╭─ TESTO FORNITO
ATTUARE LA COSTITUZIONE PER CAMBIARE L'ITALIA

ATTUARE LA COSTITUZIONE PER CAMBIARE L'ITALIA

ATTUARE LA COSTITUZIONE PER CAMBIARE L'ITALIA

Caso Almasri, parte l’indagine sul governo: il Tribunale chiede al ministero della Giustizia gli atti sulla scarcerazione del libico

Caso Almasri, parte l’indagine sul governo: il Tribunale chiede al ministero della Giustizia gli atti sulla scarcerazione del libico

I giudici vogliono mettere in fila le scelte che hanno portato alla liberazione del generale

È partita l’indagine del Tribunale dei ministri che dovrà far luce su eventuali responsabilità penali del governo per il caso Almasri. Come scrivono Repubblica e il Corriere, i magistrati hanno chiesto al ministero della Giustizia una serie di documenti, anche interni, per mettere in fila le scelte che hanno portato alla scarcerazione del generale libico, accusato di tortura dalla Corte penale internazionale, ma liberato due giorni dopo l’arresto e riaccompagnato a Tripoli con un volo dei servizi. Si tratta dei primi atti istruttori compiuti nell’ambito del fascicolo nato dalla denuncia dell’avvocato Luigi Li Gotti, in cui sono indagati la premier Giorgia Meloni, il Guardasigilli Carlo Nordio, il ministro degli Interni Matteo Piantedosi e il sottosegretario alla Presidenza del Consiglio Alfredo Mantovano, Autorità delegata all’intelligence.
╰─
╭─ RIGHE FORNITE
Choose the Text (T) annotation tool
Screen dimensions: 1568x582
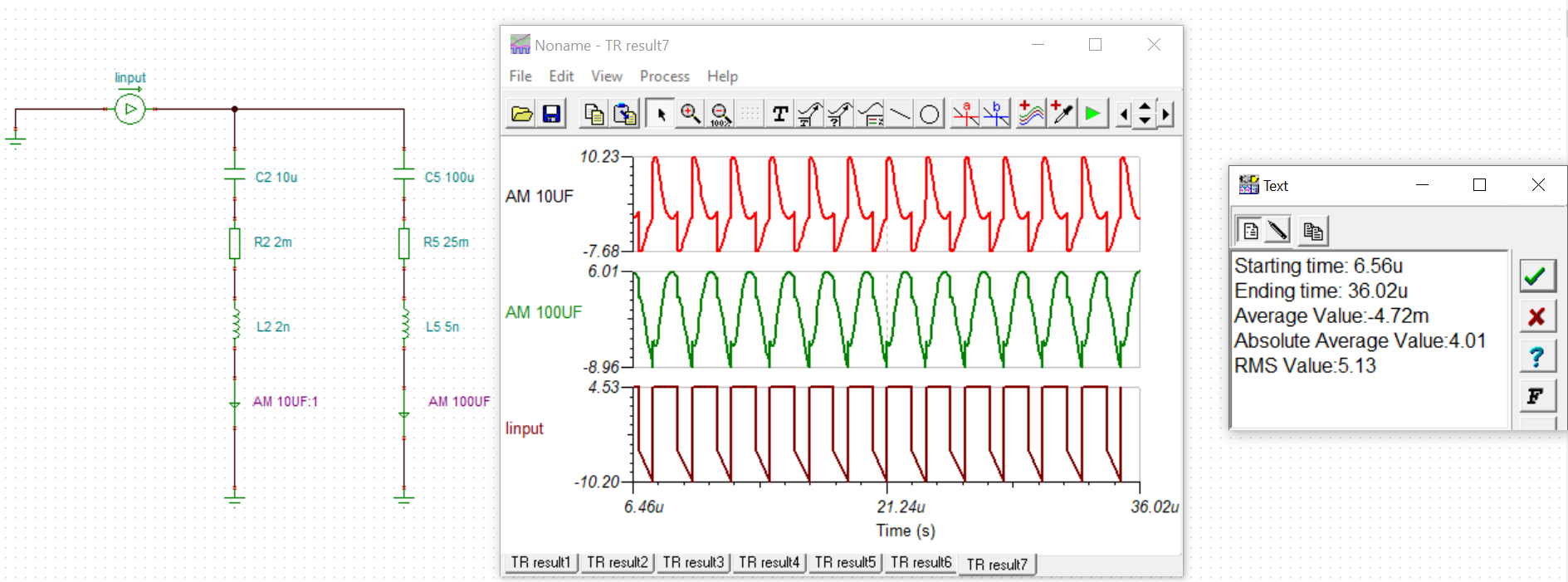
╰─
╭─ RIGHE FORNITE
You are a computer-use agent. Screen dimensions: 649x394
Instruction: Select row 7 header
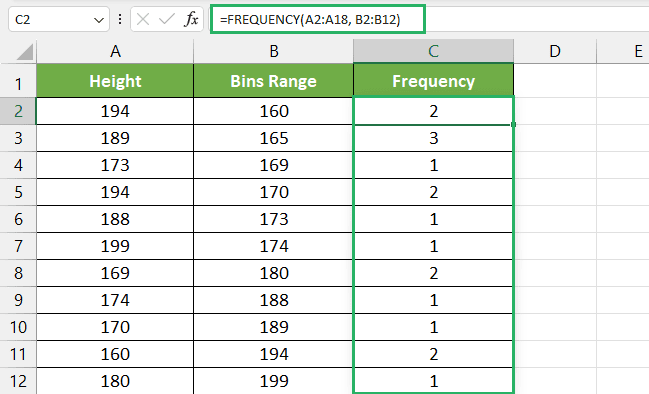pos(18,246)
╰─
* OBIETTIVI
- a) Secondo l'articolo sul caso Almasri, chi ha presentato la denuncia da cui è nato il fascicolo?
- b) Le tre affermazioni seguenti concordano con l'articolo sul caso Almasri? Per ciascuna rispondi sì o no e riporta tra virgolette le parole dell'articolo che lo stabiliscono. (i) Il generale libico è stato liberato due giorni dopo l'arresto. (ii) Il generale è stato riportato a Tripoli con un volo di linea. (iii) Tra gli indagati c'è il ministro degli Interni.
- c) Traduci in inglese questa frase dell'articolo sul caso Almasri: «È partita l’indagine del Tribunale dei ministri che dovrà far luce su eventuali responsabilità penali del governo per il caso Almasri.»
Le righe sono un materiale a parte, che non ha a che fare con l'articolo sul caso Almasri.

* RISPOSTE
- a) L'avvocato Luigi Li Gotti.

- b)
(i) Sì: «liberato due giorni dopo l’arresto».
(ii) No: «riaccompagnato a Tripoli con un volo dei servizi».
(iii) Sì: «il ministro degli Interni Matteo Piantedosi».

- c) The investigation by the Tribunal of Ministers, which is to shed light on any criminal liability of the government in the Almasri case, has begun.